Cut to the early 1970s, where a hirsute Zappa informs an interviewer that he “was always a freak but never a hippie” and viewers begin to get an idea of where the composer’s vision emanates from, and the place where the two subcultures parted ways. Freaks may have looked like hippies on the surface, but their tapestries were painted in much more cynical tones, and Zappa acknowledges this sea change when he tells another talking head, a decade later, “We are culturally nothing, we mean nothing … we have Levi’s, hamburgers Coca Cola … we also have neutron bombs and poison gas; maybe that makes up for [the other stuff].”

Politics aside, the film is also a potent reminder of Zappa’s unwavering musical ingenuity and accomplishment. He kills as a conductor and band leader, bringing out fantastic performances from top-flight players who are ready to do anything for him. He also rips out the finest guitar solos ever produced on planet Earth in the concert sequences featured in this documentary; the only shame here is that each musical encounter in the film is incomplete.
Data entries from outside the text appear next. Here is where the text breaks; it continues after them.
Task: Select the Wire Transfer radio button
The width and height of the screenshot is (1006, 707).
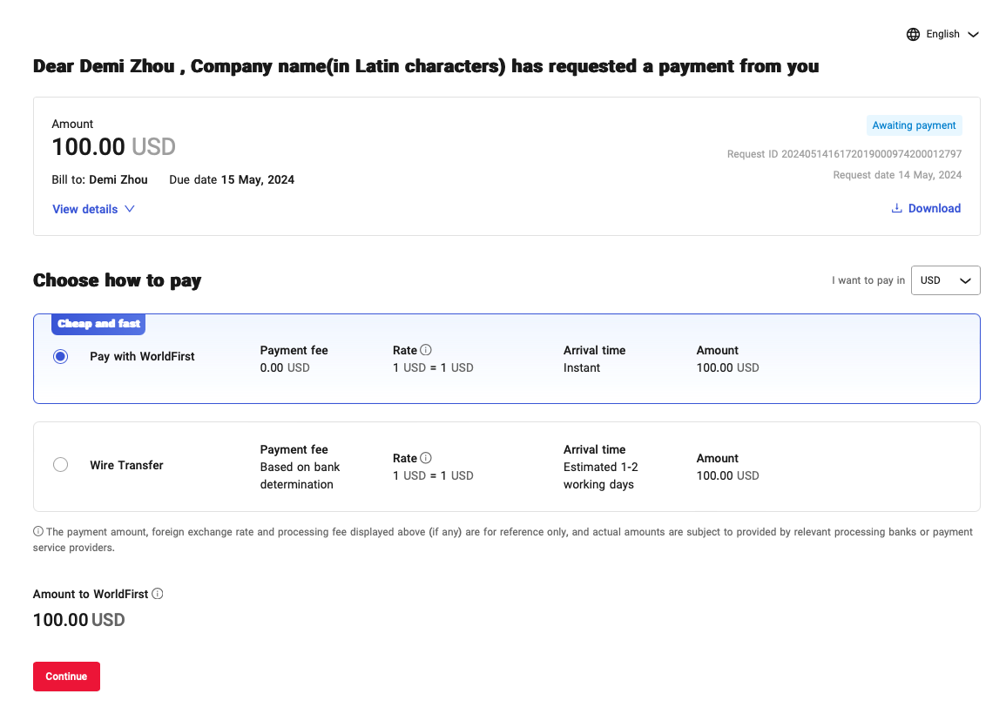Action: click(60, 465)
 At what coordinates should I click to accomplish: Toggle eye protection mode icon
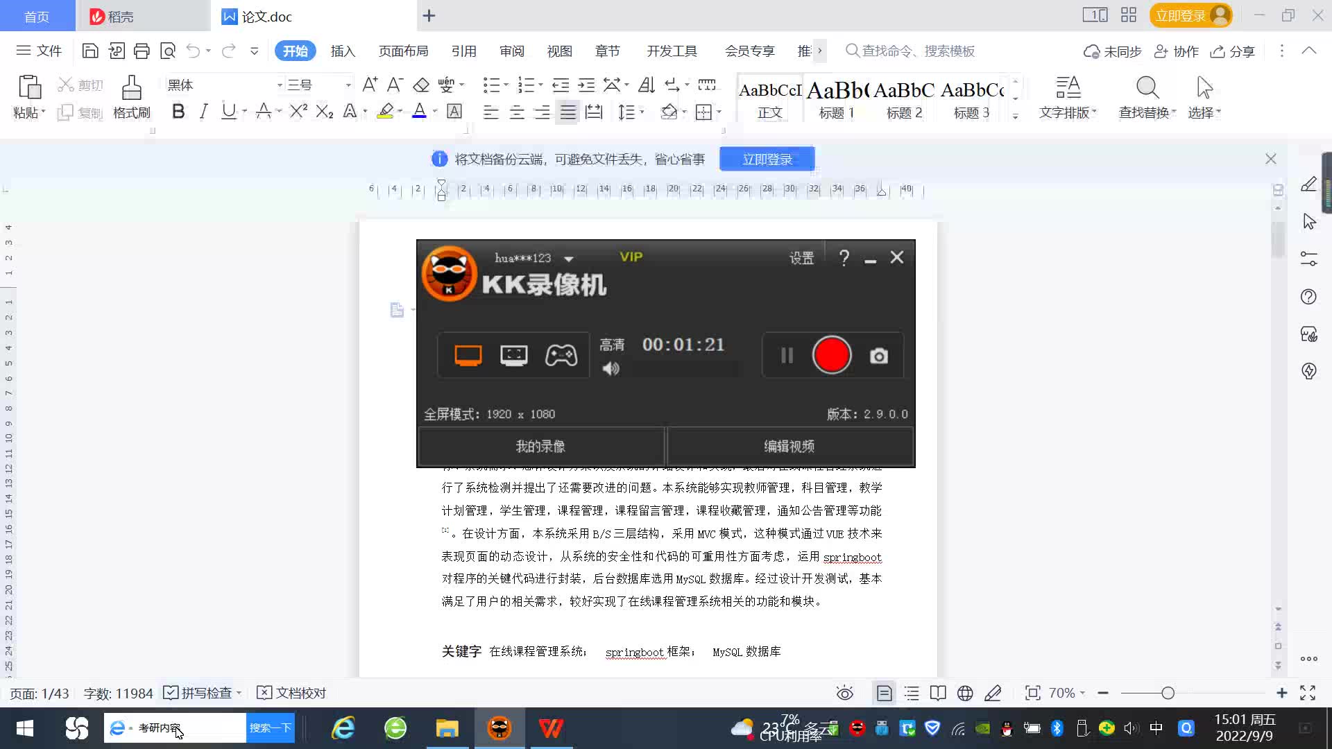point(844,693)
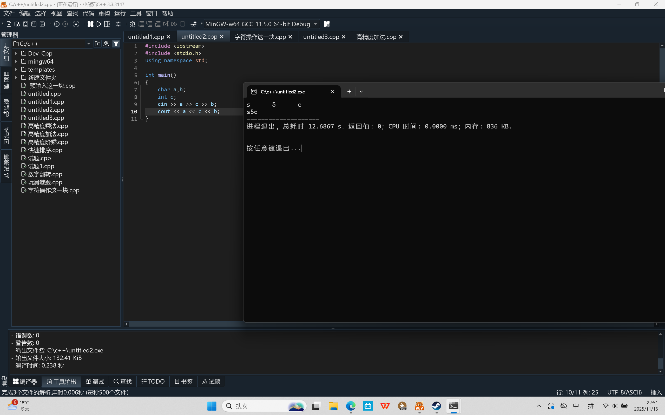Screen dimensions: 665x415
Task: Collapse the main function fold marker
Action: click(x=141, y=82)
It would have served his memory better had one full performance been included.

Zappa’s late career work
fighting the powers that be in Washington over the contents of rock music lyrics, his appearances on late night talk shows as a facund libertarian and his devotion to art and orchestral musictake up the last third of the film. As the tragedy of his cancer diagnosis becomes clear, Zappa grapples with the unknown while dispersing a final, soakingly potent thunderstorm, conjuring a grand summation that includes the following statement: “There’s the possibility that the whole body of my work is one composition … If it was done and I stuck it all together, it’s one composition.” The longing and wonder in Zappa’s eyes at that moment is stunning because it reveals a soul that realizes the work will never be finished, that it will have to be left behind for others to gather up afterwards.